--- Information Enclosed Below ---

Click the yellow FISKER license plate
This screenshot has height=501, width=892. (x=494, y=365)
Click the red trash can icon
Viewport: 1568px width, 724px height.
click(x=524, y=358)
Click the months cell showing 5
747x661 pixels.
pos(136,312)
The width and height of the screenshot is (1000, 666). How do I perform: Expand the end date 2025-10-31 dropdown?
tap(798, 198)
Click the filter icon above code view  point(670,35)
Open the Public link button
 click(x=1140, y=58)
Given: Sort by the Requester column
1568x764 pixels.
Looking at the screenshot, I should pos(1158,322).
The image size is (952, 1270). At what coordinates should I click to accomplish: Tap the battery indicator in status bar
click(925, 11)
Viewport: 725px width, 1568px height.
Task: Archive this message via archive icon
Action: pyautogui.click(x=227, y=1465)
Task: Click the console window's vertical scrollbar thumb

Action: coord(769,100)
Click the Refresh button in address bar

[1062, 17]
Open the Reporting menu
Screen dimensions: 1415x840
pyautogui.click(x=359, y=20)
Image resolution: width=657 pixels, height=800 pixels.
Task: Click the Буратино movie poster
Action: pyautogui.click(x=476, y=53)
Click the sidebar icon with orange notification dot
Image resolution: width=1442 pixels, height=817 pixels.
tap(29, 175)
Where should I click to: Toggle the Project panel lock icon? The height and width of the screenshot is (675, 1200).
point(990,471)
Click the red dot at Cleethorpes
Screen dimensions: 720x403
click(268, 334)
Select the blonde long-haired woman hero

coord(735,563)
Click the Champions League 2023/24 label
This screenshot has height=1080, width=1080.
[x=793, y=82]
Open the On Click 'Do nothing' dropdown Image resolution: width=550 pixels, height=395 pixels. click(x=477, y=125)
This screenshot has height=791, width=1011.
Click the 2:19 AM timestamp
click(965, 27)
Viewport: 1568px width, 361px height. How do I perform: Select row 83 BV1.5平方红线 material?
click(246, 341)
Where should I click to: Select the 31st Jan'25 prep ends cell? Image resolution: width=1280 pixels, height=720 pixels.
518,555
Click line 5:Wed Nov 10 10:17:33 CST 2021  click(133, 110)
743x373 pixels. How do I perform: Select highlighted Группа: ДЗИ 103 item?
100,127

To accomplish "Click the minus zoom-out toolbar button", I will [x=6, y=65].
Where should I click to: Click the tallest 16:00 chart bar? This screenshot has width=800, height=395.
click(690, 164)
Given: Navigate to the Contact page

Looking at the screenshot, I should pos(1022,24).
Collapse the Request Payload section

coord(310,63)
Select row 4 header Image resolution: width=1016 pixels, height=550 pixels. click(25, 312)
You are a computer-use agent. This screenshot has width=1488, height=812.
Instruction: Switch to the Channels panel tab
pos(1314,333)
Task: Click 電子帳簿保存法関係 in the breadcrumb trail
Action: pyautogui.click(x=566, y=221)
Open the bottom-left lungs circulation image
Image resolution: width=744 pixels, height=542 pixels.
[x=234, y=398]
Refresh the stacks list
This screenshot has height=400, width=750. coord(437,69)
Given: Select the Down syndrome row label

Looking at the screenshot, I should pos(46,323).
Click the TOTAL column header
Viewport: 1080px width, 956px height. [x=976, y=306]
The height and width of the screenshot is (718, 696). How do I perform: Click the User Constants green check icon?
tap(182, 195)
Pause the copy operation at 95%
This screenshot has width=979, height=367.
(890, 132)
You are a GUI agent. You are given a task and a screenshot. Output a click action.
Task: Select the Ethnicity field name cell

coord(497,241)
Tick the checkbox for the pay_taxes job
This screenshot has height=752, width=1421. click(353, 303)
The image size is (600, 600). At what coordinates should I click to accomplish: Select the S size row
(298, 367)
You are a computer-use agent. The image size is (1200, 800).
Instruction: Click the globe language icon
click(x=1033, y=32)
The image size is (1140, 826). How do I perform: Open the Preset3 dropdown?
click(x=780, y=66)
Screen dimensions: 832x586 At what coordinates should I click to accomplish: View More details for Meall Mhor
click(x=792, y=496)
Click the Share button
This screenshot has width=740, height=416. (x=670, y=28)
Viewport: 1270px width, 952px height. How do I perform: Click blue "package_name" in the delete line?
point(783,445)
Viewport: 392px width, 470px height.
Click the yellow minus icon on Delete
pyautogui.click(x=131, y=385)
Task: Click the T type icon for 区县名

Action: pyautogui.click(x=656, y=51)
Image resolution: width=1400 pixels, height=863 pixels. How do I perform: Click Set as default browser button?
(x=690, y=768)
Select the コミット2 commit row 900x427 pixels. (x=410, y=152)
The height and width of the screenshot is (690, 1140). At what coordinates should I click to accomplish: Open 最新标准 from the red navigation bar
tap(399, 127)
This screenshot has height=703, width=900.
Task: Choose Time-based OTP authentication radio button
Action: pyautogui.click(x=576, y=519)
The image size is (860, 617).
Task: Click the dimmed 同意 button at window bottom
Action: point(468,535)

--- End of Enclosed Information ---

* [Assignment]:
Look above for the line holding "743x373 pixels. How" and the line holding "Select row 4". Retype both, and every line between them, word for word and nothing else.

* [Exercise response]:
743x373 pixels. How do I perform: Select highlighted Группа: ДЗИ 103 item?
100,127

To accomplish "Click the minus zoom-out toolbar button", I will [x=6, y=65].
Where should I click to: Click the tallest 16:00 chart bar? This screenshot has width=800, height=395.
click(690, 164)
Given: Navigate to the Contact page

Looking at the screenshot, I should pos(1022,24).
Collapse the Request Payload section

coord(310,63)
Select row 4 header Image resolution: width=1016 pixels, height=550 pixels. click(25, 312)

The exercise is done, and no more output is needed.